(Collected data)
+ + +

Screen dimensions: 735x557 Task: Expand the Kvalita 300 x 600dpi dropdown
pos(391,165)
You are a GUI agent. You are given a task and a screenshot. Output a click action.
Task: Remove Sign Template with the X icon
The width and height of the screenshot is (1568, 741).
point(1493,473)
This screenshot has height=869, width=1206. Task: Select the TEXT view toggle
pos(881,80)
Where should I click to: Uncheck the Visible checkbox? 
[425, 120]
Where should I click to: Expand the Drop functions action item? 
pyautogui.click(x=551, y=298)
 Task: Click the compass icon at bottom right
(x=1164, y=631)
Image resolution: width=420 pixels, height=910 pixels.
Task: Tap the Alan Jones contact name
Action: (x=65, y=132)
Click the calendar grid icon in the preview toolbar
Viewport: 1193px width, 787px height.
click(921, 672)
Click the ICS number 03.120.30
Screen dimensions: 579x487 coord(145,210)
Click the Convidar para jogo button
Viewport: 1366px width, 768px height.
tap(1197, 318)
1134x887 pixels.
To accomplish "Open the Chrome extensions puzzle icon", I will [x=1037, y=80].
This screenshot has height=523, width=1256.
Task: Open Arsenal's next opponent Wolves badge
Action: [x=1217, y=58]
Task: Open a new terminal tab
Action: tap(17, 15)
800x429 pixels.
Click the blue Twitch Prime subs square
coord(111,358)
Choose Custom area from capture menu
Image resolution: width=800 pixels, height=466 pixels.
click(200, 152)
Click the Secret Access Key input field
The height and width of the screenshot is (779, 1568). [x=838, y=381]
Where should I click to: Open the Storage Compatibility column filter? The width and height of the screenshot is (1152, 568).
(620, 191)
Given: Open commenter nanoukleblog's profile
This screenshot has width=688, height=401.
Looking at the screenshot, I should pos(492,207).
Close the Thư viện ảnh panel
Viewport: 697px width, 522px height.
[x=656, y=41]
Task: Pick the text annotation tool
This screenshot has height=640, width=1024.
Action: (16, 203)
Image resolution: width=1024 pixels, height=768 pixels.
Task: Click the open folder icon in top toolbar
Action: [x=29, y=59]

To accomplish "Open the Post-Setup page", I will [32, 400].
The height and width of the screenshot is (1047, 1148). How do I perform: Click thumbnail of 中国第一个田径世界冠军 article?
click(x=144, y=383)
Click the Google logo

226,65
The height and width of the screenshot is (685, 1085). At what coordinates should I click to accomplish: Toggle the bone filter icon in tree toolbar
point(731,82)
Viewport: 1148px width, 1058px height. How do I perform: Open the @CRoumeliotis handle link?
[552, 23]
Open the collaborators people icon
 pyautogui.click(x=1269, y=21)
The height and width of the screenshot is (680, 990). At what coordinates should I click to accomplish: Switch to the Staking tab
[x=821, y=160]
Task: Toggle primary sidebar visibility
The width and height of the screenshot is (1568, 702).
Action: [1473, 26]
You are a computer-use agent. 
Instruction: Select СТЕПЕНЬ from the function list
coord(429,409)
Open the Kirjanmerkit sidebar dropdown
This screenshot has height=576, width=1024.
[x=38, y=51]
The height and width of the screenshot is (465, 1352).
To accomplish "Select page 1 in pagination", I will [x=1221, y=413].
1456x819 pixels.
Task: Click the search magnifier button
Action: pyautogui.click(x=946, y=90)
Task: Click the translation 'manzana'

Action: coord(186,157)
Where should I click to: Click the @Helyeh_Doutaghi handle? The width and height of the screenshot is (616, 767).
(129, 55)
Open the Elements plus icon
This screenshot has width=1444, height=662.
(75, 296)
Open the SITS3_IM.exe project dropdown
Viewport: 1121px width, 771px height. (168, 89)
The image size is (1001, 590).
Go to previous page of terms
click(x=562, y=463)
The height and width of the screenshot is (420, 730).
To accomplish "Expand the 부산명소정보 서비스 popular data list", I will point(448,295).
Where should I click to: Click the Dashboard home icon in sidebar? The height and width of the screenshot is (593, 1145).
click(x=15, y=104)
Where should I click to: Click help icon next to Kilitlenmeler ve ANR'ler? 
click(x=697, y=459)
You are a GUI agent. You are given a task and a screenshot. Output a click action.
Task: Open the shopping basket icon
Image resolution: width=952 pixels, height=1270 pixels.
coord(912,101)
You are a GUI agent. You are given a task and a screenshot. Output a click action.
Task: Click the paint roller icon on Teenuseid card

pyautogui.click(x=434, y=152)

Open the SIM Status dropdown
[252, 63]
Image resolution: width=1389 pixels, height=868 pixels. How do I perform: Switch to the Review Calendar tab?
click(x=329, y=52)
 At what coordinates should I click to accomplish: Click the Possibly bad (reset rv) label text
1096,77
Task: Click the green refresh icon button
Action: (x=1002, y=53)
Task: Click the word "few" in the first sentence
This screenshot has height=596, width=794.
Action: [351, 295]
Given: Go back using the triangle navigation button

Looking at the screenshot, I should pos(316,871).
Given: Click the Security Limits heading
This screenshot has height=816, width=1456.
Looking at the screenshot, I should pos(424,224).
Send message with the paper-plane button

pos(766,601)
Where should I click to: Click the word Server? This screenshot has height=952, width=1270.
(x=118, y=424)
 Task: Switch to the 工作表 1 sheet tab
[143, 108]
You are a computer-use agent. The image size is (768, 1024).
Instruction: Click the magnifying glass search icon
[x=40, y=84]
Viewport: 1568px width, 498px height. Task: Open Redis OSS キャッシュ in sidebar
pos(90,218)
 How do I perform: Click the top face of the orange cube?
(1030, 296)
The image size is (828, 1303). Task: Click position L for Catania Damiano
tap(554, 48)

+ + +

* [DESCRIPTION OF THE TASK]
A word-for-word copy of the data above is the goal, so set it all down again.

* [REPLY TO THE EXERCISE]
Screen dimensions: 735x557 Task: Expand the Kvalita 300 x 600dpi dropdown
pos(391,165)
You are a GUI agent. You are given a task and a screenshot. Output a click action.
Task: Remove Sign Template with the X icon
The width and height of the screenshot is (1568, 741).
point(1493,473)
This screenshot has height=869, width=1206. Task: Select the TEXT view toggle
pos(881,80)
Where should I click to: Uncheck the Visible checkbox? 
[425, 120]
Where should I click to: Expand the Drop functions action item? 
pyautogui.click(x=551, y=298)
 Task: Click the compass icon at bottom right
(x=1164, y=631)
Image resolution: width=420 pixels, height=910 pixels.
Task: Tap the Alan Jones contact name
Action: (x=65, y=132)
Click the calendar grid icon in the preview toolbar
Viewport: 1193px width, 787px height.
click(921, 672)
Click the ICS number 03.120.30
Screen dimensions: 579x487 coord(145,210)
Click the Convidar para jogo button
Viewport: 1366px width, 768px height.
tap(1197, 318)
1134x887 pixels.
To accomplish "Open the Chrome extensions puzzle icon", I will [x=1037, y=80].
This screenshot has height=523, width=1256.
Task: Open Arsenal's next opponent Wolves badge
Action: [x=1217, y=58]
Task: Open a new terminal tab
Action: tap(17, 15)
800x429 pixels.
Click the blue Twitch Prime subs square
coord(111,358)
Choose Custom area from capture menu
Image resolution: width=800 pixels, height=466 pixels.
click(200, 152)
Click the Secret Access Key input field
The height and width of the screenshot is (779, 1568). [x=838, y=381]
Where should I click to: Open the Storage Compatibility column filter? The width and height of the screenshot is (1152, 568).
(620, 191)
Given: Open commenter nanoukleblog's profile
This screenshot has width=688, height=401.
Looking at the screenshot, I should pos(492,207).
Close the Thư viện ảnh panel
Viewport: 697px width, 522px height.
[x=656, y=41]
Task: Pick the text annotation tool
This screenshot has height=640, width=1024.
Action: (16, 203)
Image resolution: width=1024 pixels, height=768 pixels.
Task: Click the open folder icon in top toolbar
Action: [x=29, y=59]

To accomplish "Open the Post-Setup page", I will [32, 400].
The height and width of the screenshot is (1047, 1148). How do I perform: Click thumbnail of 中国第一个田径世界冠军 article?
click(x=144, y=383)
Click the Google logo

226,65
The height and width of the screenshot is (685, 1085). At what coordinates should I click to accomplish: Toggle the bone filter icon in tree toolbar
point(731,82)
Viewport: 1148px width, 1058px height. How do I perform: Open the @CRoumeliotis handle link?
[552, 23]
Open the collaborators people icon
 pyautogui.click(x=1269, y=21)
The height and width of the screenshot is (680, 990). At what coordinates should I click to accomplish: Switch to the Staking tab
[x=821, y=160]
Task: Toggle primary sidebar visibility
The width and height of the screenshot is (1568, 702).
Action: [1473, 26]
You are a computer-use agent. 
Instruction: Select СТЕПЕНЬ from the function list
coord(429,409)
Open the Kirjanmerkit sidebar dropdown
This screenshot has height=576, width=1024.
[x=38, y=51]
The height and width of the screenshot is (465, 1352).
To accomplish "Select page 1 in pagination", I will [x=1221, y=413].
1456x819 pixels.
Task: Click the search magnifier button
Action: pyautogui.click(x=946, y=90)
Task: Click the translation 'manzana'

Action: coord(186,157)
Where should I click to: Click the @Helyeh_Doutaghi handle? The width and height of the screenshot is (616, 767).
(129, 55)
Open the Elements plus icon
This screenshot has width=1444, height=662.
(75, 296)
Open the SITS3_IM.exe project dropdown
Viewport: 1121px width, 771px height. (168, 89)
The image size is (1001, 590).
Go to previous page of terms
click(x=562, y=463)
The height and width of the screenshot is (420, 730).
To accomplish "Expand the 부산명소정보 서비스 popular data list", I will point(448,295).
Where should I click to: Click the Dashboard home icon in sidebar? The height and width of the screenshot is (593, 1145).
click(x=15, y=104)
Where should I click to: Click help icon next to Kilitlenmeler ve ANR'ler? 
click(x=697, y=459)
You are a GUI agent. You are given a task and a screenshot. Output a click action.
Task: Open the shopping basket icon
Image resolution: width=952 pixels, height=1270 pixels.
coord(912,101)
You are a GUI agent. You are given a task and a screenshot. Output a click action.
Task: Click the paint roller icon on Teenuseid card

pyautogui.click(x=434, y=152)

Open the SIM Status dropdown
[252, 63]
Image resolution: width=1389 pixels, height=868 pixels. How do I perform: Switch to the Review Calendar tab?
click(x=329, y=52)
 At what coordinates should I click to accomplish: Click the Possibly bad (reset rv) label text
1096,77
Task: Click the green refresh icon button
Action: (x=1002, y=53)
Task: Click the word "few" in the first sentence
This screenshot has height=596, width=794.
Action: [351, 295]
Given: Go back using the triangle navigation button

Looking at the screenshot, I should pos(316,871).
Given: Click the Security Limits heading
This screenshot has height=816, width=1456.
Looking at the screenshot, I should pos(424,224).
Send message with the paper-plane button

pos(766,601)
Where should I click to: Click the word Server? This screenshot has height=952, width=1270.
(x=118, y=424)
 Task: Switch to the 工作表 1 sheet tab
[143, 108]
You are a computer-use agent. The image size is (768, 1024).
Instruction: Click the magnifying glass search icon
[x=40, y=84]
Viewport: 1568px width, 498px height. Task: Open Redis OSS キャッシュ in sidebar
pos(90,218)
 How do I perform: Click the top face of the orange cube?
(1030, 296)
The image size is (828, 1303). Task: Click position L for Catania Damiano
tap(554, 48)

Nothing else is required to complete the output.